A
caveira do mausoléu
(Tony Antunes)
Em nossa imaginação fértil de
crianças, pensávamos que aquela caveira iria, a qualquer momento,
nos atacar. Ao mausoléu dos antigos padres e freiras dirigíamos a
nossa curiosidade. Queríamos saber se realmente ela se mexia, mas
quem teria a coragem de vê-la se bulindo ameaçadora?

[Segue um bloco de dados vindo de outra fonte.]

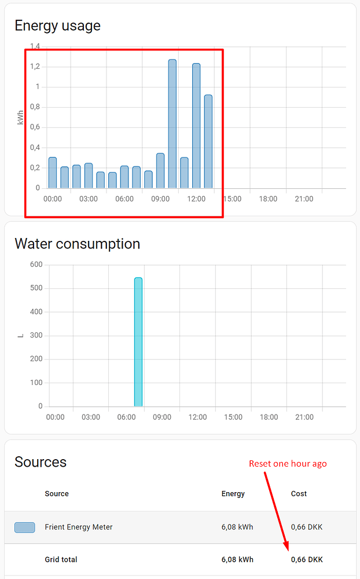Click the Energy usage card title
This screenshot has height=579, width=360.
pyautogui.click(x=57, y=25)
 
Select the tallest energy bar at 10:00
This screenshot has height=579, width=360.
pyautogui.click(x=172, y=124)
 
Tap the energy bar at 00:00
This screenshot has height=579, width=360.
pyautogui.click(x=52, y=173)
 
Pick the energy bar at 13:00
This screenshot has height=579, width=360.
pyautogui.click(x=208, y=142)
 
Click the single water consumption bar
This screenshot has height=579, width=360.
pyautogui.click(x=138, y=342)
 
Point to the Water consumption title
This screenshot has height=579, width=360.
pyautogui.click(x=77, y=244)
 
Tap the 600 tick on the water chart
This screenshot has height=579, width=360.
pyautogui.click(x=36, y=265)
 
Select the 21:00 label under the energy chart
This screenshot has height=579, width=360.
pyautogui.click(x=303, y=199)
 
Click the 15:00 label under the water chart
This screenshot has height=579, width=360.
pyautogui.click(x=233, y=417)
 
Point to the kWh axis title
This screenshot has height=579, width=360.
pyautogui.click(x=21, y=118)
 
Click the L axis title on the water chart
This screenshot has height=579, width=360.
pyautogui.click(x=21, y=335)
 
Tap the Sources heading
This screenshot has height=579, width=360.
pyautogui.click(x=41, y=462)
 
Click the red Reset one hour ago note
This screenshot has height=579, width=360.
pyautogui.click(x=288, y=463)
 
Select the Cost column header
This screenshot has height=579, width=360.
pyautogui.click(x=299, y=494)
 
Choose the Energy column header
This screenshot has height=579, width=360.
pyautogui.click(x=233, y=494)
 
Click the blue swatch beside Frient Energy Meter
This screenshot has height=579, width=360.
pyautogui.click(x=24, y=527)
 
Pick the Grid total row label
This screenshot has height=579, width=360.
pyautogui.click(x=61, y=559)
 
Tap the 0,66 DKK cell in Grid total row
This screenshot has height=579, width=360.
pyautogui.click(x=307, y=559)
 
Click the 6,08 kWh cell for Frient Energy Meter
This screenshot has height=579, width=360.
pyautogui.click(x=237, y=527)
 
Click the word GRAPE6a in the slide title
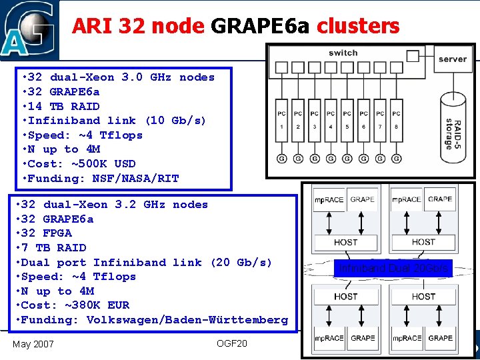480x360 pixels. pos(261,26)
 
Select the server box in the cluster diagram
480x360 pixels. pos(452,59)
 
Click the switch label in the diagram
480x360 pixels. pos(343,53)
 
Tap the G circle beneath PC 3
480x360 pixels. pos(314,159)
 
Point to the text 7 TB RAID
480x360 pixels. pos(54,247)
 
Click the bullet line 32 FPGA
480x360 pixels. pos(47,233)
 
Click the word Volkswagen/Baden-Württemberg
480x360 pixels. pos(187,320)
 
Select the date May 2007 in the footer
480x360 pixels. pos(33,343)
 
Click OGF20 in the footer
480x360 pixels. pos(231,343)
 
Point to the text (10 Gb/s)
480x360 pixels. pos(175,120)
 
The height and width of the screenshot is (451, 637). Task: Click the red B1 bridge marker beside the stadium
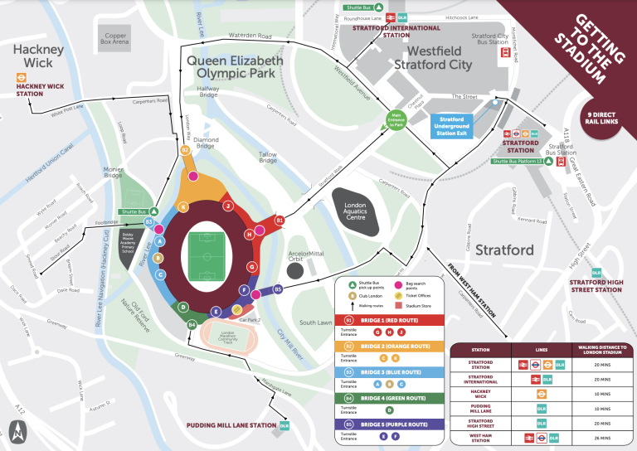coord(280,221)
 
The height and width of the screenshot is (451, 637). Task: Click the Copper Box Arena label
coord(114,40)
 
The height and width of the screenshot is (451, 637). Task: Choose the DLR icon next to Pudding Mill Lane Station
coord(284,425)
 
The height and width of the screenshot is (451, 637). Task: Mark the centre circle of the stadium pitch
coord(201,256)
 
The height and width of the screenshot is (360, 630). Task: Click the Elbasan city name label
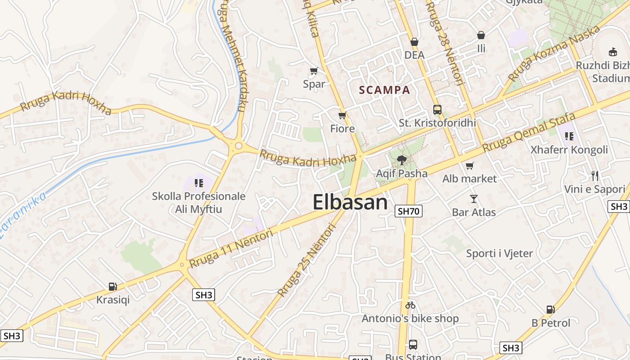(x=350, y=202)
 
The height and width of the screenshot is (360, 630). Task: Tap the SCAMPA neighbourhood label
(x=385, y=90)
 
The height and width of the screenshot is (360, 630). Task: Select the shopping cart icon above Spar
(x=314, y=71)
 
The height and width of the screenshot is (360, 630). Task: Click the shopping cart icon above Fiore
(x=342, y=116)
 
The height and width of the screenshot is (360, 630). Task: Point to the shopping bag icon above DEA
(x=414, y=42)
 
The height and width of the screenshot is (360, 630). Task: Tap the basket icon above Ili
(x=481, y=35)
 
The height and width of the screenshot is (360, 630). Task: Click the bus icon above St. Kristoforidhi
(x=437, y=109)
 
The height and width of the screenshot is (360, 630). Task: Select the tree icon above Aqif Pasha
(x=401, y=160)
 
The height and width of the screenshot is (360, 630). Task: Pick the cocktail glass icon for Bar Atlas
(x=473, y=198)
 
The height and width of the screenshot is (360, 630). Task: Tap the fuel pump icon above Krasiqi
(x=112, y=286)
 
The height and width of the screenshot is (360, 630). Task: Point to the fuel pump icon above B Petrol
(x=550, y=310)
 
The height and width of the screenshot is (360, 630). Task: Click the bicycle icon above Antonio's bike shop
(x=410, y=305)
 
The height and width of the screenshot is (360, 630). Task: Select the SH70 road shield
(x=409, y=211)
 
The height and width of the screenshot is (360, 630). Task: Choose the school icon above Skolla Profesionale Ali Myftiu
(x=198, y=183)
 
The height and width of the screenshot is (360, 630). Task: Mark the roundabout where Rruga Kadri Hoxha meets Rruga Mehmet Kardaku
(x=238, y=145)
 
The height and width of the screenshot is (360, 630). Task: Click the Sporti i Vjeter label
(x=499, y=253)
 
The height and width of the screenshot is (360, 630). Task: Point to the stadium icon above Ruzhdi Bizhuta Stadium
(x=612, y=52)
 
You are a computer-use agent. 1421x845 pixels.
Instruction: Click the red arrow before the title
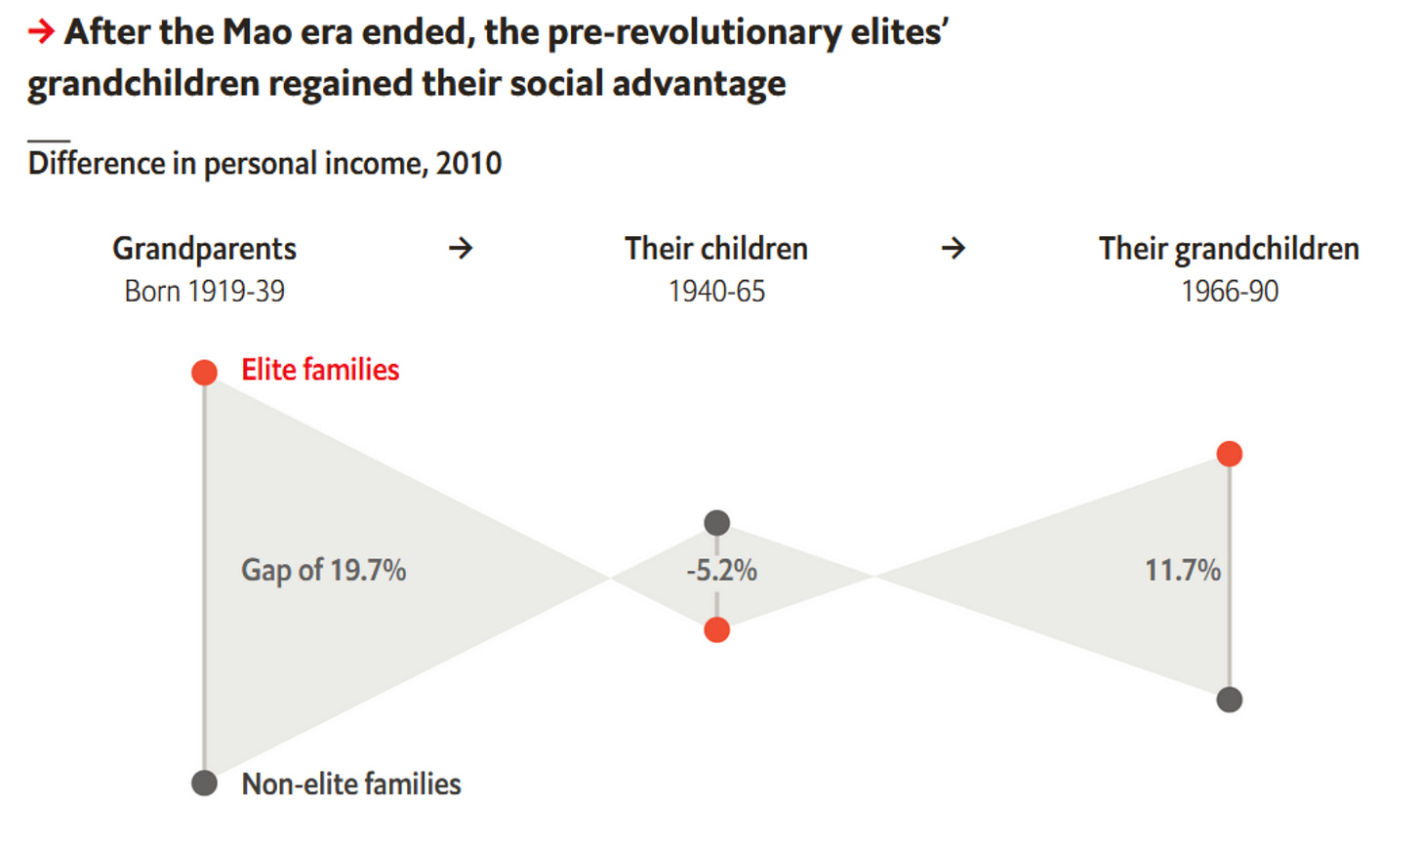pos(40,32)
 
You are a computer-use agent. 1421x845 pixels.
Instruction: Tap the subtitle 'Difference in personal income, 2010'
pos(264,163)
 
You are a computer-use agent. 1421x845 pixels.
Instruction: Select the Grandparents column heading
pos(204,249)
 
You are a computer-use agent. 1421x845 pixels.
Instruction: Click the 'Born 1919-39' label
pos(204,291)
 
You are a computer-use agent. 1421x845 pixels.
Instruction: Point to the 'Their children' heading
pos(716,249)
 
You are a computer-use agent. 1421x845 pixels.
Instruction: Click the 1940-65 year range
pos(716,291)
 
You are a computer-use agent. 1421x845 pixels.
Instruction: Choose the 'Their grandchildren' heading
pos(1229,249)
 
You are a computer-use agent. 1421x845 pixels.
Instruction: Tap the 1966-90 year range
pos(1229,291)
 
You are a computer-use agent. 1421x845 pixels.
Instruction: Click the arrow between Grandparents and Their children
pos(461,249)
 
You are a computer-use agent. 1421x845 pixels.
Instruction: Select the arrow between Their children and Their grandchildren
pos(954,249)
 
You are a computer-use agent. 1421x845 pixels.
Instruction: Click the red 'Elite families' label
pos(320,370)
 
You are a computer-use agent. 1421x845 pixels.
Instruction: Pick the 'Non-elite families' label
pos(351,784)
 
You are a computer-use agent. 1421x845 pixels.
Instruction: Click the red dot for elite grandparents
pos(204,372)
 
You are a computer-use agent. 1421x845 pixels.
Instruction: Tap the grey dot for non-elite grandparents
pos(204,783)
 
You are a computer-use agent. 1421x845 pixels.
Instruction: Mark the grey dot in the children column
pos(716,523)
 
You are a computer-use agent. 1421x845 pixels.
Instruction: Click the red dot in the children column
pos(716,630)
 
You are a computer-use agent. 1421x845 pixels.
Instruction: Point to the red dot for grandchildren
pos(1230,454)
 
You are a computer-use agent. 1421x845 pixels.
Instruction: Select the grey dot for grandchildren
pos(1230,700)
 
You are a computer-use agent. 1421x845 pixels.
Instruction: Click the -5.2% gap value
pos(721,570)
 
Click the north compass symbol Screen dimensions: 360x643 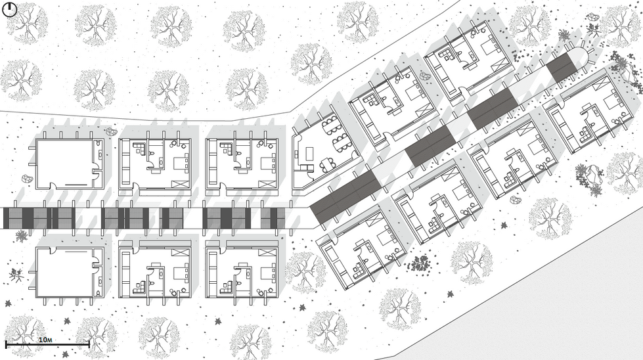[x=10, y=9]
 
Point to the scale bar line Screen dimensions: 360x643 [x=47, y=344]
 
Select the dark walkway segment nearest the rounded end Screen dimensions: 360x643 [x=562, y=68]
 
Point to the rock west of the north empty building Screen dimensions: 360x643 [x=26, y=179]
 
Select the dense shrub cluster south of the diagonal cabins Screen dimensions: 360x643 [x=418, y=264]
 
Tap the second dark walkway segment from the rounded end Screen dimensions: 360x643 [x=491, y=108]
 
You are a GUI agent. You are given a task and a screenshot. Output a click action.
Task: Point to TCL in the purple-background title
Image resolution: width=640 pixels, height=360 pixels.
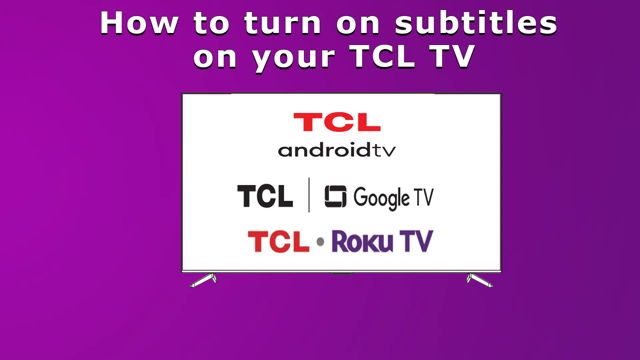pyautogui.click(x=382, y=56)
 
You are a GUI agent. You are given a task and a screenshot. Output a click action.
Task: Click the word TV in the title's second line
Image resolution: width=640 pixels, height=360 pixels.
pyautogui.click(x=452, y=56)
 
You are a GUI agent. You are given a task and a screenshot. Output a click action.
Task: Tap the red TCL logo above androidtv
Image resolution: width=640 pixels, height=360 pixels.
pyautogui.click(x=337, y=122)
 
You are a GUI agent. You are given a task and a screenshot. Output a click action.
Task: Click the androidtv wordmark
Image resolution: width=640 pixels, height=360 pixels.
pyautogui.click(x=337, y=150)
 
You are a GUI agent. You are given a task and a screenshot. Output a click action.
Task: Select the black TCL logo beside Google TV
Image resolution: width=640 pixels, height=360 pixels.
pyautogui.click(x=265, y=196)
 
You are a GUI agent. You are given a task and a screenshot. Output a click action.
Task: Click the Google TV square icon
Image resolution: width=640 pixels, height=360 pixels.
pyautogui.click(x=335, y=196)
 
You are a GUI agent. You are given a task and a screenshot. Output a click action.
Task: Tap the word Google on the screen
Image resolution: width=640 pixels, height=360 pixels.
pyautogui.click(x=381, y=198)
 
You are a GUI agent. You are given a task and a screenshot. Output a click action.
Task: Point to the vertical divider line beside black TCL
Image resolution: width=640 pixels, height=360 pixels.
pyautogui.click(x=309, y=195)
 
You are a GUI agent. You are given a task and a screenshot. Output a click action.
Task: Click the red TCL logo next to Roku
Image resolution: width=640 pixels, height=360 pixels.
pyautogui.click(x=279, y=241)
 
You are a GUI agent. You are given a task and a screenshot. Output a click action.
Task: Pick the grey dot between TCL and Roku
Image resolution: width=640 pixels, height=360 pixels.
pyautogui.click(x=320, y=241)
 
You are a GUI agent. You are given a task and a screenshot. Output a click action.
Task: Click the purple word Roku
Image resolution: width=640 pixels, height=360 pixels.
pyautogui.click(x=362, y=241)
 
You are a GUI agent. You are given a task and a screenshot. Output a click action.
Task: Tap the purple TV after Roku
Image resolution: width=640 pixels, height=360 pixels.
pyautogui.click(x=417, y=241)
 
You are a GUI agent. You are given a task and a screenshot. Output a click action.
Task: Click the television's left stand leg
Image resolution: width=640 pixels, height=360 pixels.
pyautogui.click(x=204, y=280)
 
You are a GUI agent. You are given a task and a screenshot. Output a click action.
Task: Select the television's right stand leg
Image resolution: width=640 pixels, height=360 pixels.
pyautogui.click(x=479, y=280)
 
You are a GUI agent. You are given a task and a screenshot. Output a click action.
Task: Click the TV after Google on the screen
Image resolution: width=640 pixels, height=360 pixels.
pyautogui.click(x=424, y=197)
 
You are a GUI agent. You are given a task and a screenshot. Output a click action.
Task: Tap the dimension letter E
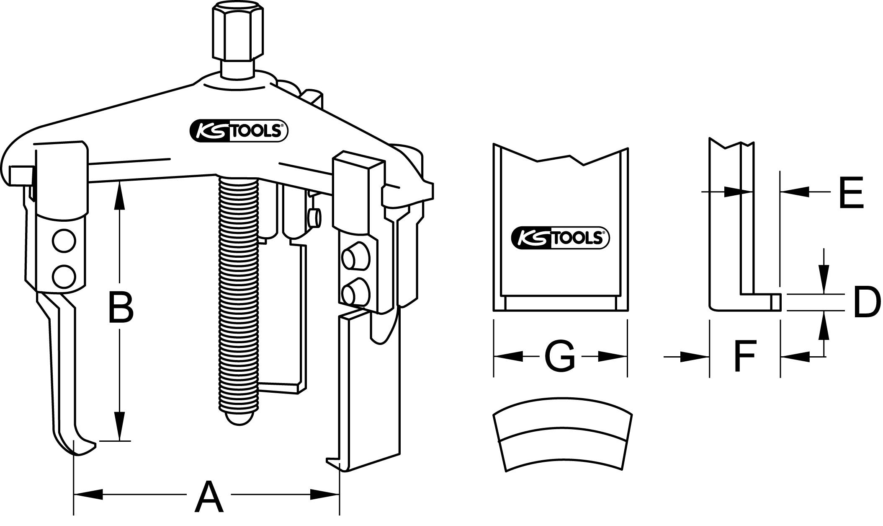[852, 193]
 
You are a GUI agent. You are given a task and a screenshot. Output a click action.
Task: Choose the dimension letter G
[559, 357]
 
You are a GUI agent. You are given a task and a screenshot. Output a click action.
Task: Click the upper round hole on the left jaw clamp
[64, 242]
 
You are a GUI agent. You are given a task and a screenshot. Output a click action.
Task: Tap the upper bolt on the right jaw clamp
[353, 259]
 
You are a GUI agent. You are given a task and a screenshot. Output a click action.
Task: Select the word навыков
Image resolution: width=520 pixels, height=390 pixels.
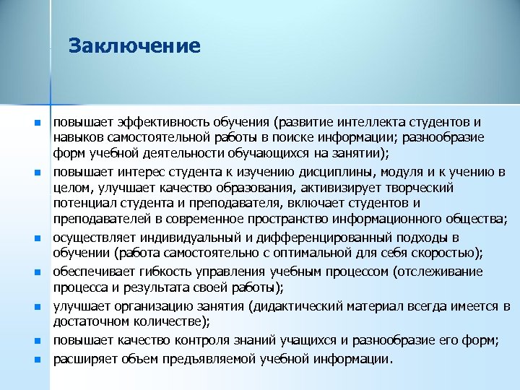coord(79,137)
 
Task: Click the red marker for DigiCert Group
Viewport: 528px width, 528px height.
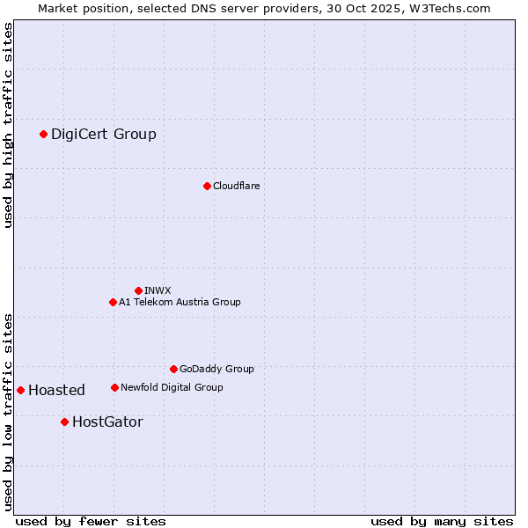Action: [43, 134]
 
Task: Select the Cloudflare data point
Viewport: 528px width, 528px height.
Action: [207, 186]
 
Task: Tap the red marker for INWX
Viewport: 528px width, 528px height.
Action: [138, 290]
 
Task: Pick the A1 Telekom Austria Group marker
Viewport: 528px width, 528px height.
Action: [113, 302]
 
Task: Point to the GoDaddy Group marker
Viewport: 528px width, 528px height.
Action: [173, 369]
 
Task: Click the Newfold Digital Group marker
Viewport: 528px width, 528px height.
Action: [114, 387]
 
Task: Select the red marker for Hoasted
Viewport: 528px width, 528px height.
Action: [20, 390]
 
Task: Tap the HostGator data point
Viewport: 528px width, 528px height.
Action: [64, 422]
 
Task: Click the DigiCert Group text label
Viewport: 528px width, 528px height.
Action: [104, 134]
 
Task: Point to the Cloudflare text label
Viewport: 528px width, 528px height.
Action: [237, 186]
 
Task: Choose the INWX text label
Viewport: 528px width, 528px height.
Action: [158, 290]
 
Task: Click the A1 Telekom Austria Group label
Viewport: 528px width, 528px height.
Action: [180, 302]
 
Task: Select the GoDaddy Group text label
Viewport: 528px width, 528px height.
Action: [216, 369]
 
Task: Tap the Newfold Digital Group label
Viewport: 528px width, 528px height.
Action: [172, 387]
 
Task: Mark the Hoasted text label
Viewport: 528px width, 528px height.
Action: [56, 390]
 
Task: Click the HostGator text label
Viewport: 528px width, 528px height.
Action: [107, 422]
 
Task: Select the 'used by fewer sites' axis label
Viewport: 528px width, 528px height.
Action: [91, 521]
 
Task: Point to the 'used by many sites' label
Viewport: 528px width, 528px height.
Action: [442, 521]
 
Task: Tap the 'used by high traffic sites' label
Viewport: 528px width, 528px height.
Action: [8, 125]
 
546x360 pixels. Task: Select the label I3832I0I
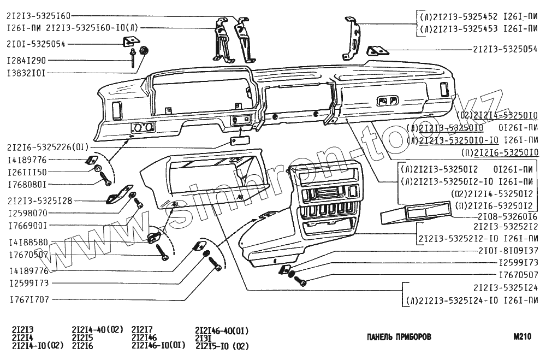pos(26,72)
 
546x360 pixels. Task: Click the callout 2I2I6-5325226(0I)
pos(47,146)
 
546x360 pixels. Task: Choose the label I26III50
pos(27,172)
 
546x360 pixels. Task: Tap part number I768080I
pos(27,184)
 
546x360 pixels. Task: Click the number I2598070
pos(27,213)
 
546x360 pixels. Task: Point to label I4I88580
pos(27,241)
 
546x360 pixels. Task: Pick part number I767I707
pos(27,299)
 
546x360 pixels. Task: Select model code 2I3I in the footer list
pos(204,338)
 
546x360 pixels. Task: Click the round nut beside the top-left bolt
pos(145,51)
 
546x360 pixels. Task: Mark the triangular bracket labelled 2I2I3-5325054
pos(377,51)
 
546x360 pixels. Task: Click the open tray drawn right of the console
pos(407,215)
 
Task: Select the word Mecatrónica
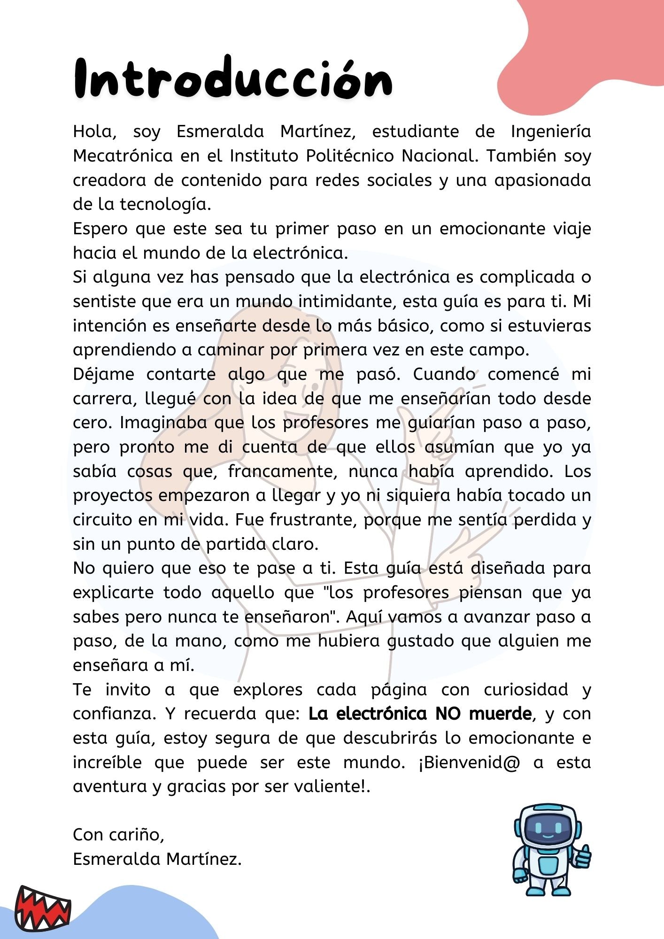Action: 123,156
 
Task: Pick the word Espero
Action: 100,229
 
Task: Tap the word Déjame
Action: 103,375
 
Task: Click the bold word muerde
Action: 500,714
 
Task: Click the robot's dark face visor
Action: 547,831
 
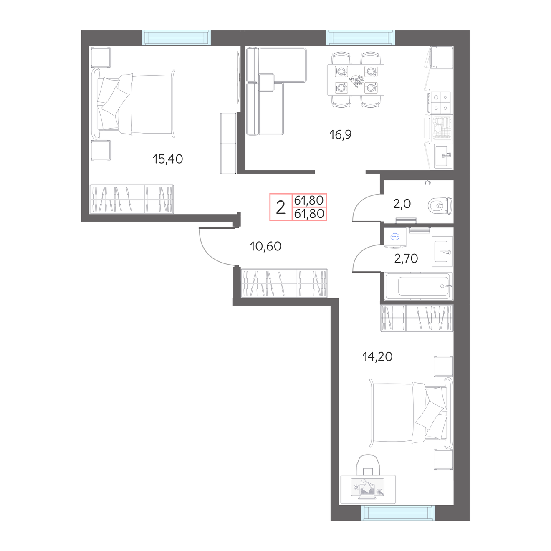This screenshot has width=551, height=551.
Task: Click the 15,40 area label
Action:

O medo tomava conta de toda a
criançada, alimentado por uma antiga lenda urbana, criada com a
intenção de amedrontar os supersticiosos e pivetes, que roubavam os
vasos de flores, depositados ali no mausoléu, pelos familiares dos
defuntos.
O mito da Caveira que se bulia,
imperava nos corredores vazios, esquisitos e ameaçadores do Convento
da ordem Terceira do Carmo, na Avenida Dantas Barreto, bem no centro
do Recife.
Estávamos
no ano de 1973, onde o pânico ganhava uma conotação ainda maior,
com os boatos do aparecimento da “Perna
cabeluda”,
do “Papa-figo”,
da “Mulher do
algodão” e
da “Mulher de
Branco”.
Numa dessas tardes de inverno,
onde a chuva aguça o nosso imaginário e o céu fica escurecido,
parecendo que a noite matou o dia, fui desafiado pelos meus
coleguinhas de classe, para mostrar a minha coragem. Eu deveria
atravessar os corredores, entrar no mausoléu e demorar o máximo
possível, sem temer àquela caveira. Como prêmio, eu ganharia os
lanches de todos os que duvidassem da minha macheza. Como raramente
eu levava algo para comer na hora do recreio, por conta da minha
pobreza, impetuosamente, e no calor do momento, topei o desafio.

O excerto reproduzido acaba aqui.